Aaron Basnyet
Co-Founder, All4Ball
It seems like a standard response for a thirteen-year-old to state that he is passionate about helping others. While this is true, that is all I want to do now and throughout my high school and college years and beyond. This is because I am experiencing this joy right now with my nonprofit organization, all4ball of fundraising and changing lives one by one through sports.
At dinnertime, my mother would share stories of the poverty of the small towns of her homeland, Nepal. I often wondered how I could help, so when I visited Nepal in 2018, the first place we went to was a school. The front of the building was covered with tall grass and bushes, and that was the only place the children could play for recess. We continued up a dirt path to the main part of the school where I saw children inside the classrooms sitting on the floor surrounding one low table. The school could not afford chairs and desks for the forty children that they had. I had already heard about the situation, so on my eleventh birthday, I collected money instead of asking for gifts. With the $1,000 I raised, I set out to build a multipurpose sports field, and the kids use it for different activities, varying from sports to assemblies year around. My passion was born in Nepal. I knew what I wanted to do.
Being brought up in America, I never saw kids without shoes. Most of the students in this school were barefoot because they could not afford them. Knowing this, I came prepared with forty pairs of new shoes. On that same visit, my brother, his friends, and I brought soccer balls and taught the students the basic rules and skills of the sport.

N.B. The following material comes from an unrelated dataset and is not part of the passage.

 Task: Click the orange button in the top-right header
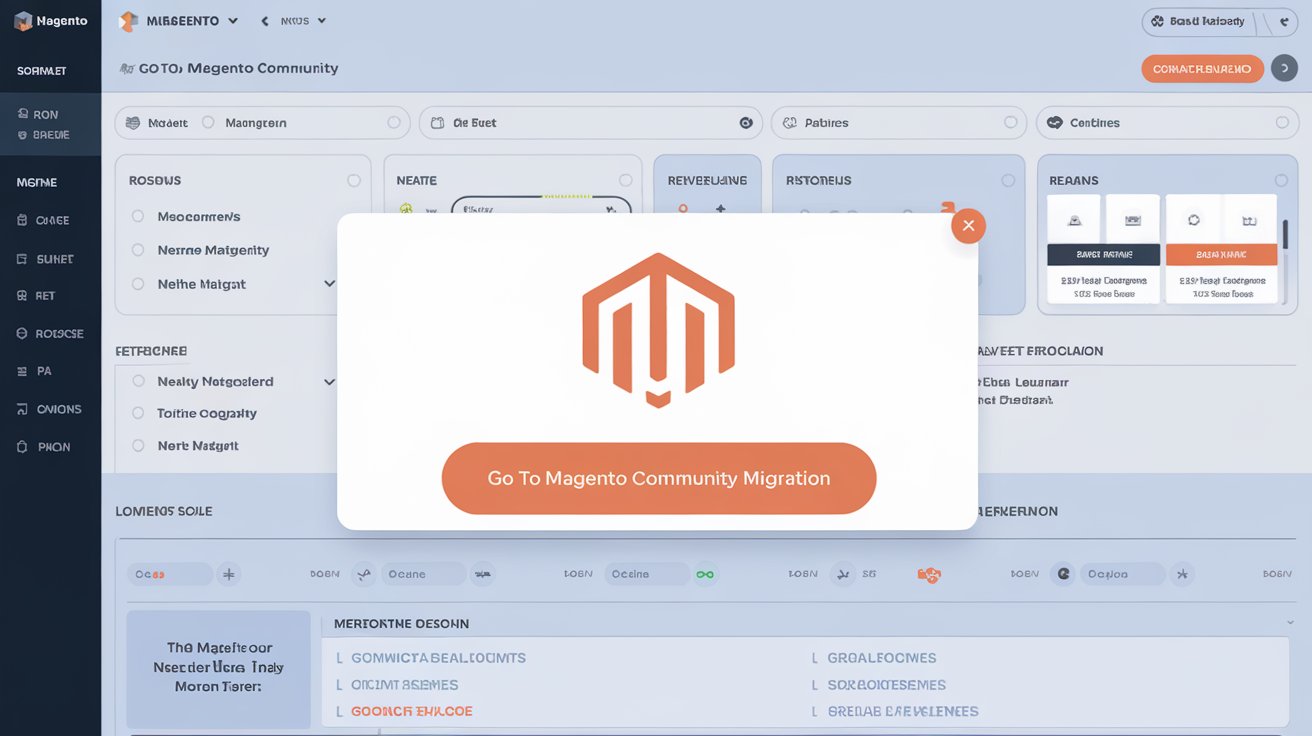tap(1202, 69)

The smile on their faces made me feel so good about my choices to help and to bring joy, and I thought to myself that if one person could put a smile on forty kids, if others contributed, it could change the whole world. On that flight back home to America, I achieved my short-term goal, but it was not enough. I was eager for how I could continue changing lives.

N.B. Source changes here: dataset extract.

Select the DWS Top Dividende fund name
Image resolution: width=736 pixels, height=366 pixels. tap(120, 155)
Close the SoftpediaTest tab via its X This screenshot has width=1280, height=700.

I put my eyes on new ways to help those unfortunate. I wanted to raise money quickly, so on New Year’s Day, I baked cookies and brownies and sold them while also collecting used soccer cleats and jerseys from my teammates. I wanted the kids in Nepal to have a chance to use the same equipment as us. I raised another $1,000 to build another multipurpose field for another school through a raffle sale. And the ideas kept stacking up.
I found ways to help Nepal without even being there. I teach a computer class to kids in an orphanage in Pokhara, Nepal through Zoom. I am Microsoft PowerPoint and Word certified, so I educate them about the basics of these programs. I make a lesson plan before each class and teach them how to perform a function, and because of the time difference, I must log on at nighttime. Once, I asked my students what their goals and dreams were, and they all had normal aspirations to be a sports player or a doctor, but it hit me that they had little opportunity being in Nepal as opposed to my American dreams.
As a result of my non-profit, ‘All4ball,’ which promotes and informs people about my work in Nepal, I have a continued passion for my future to help people through science and medicine, and what better way to continue changing the world than by helping others feel healthier, happier, and better? And while I do not know specifically what kind of doctor or scientist I am going to become, I do know that my passion for people all started in 2018 in front of one school in Nepal.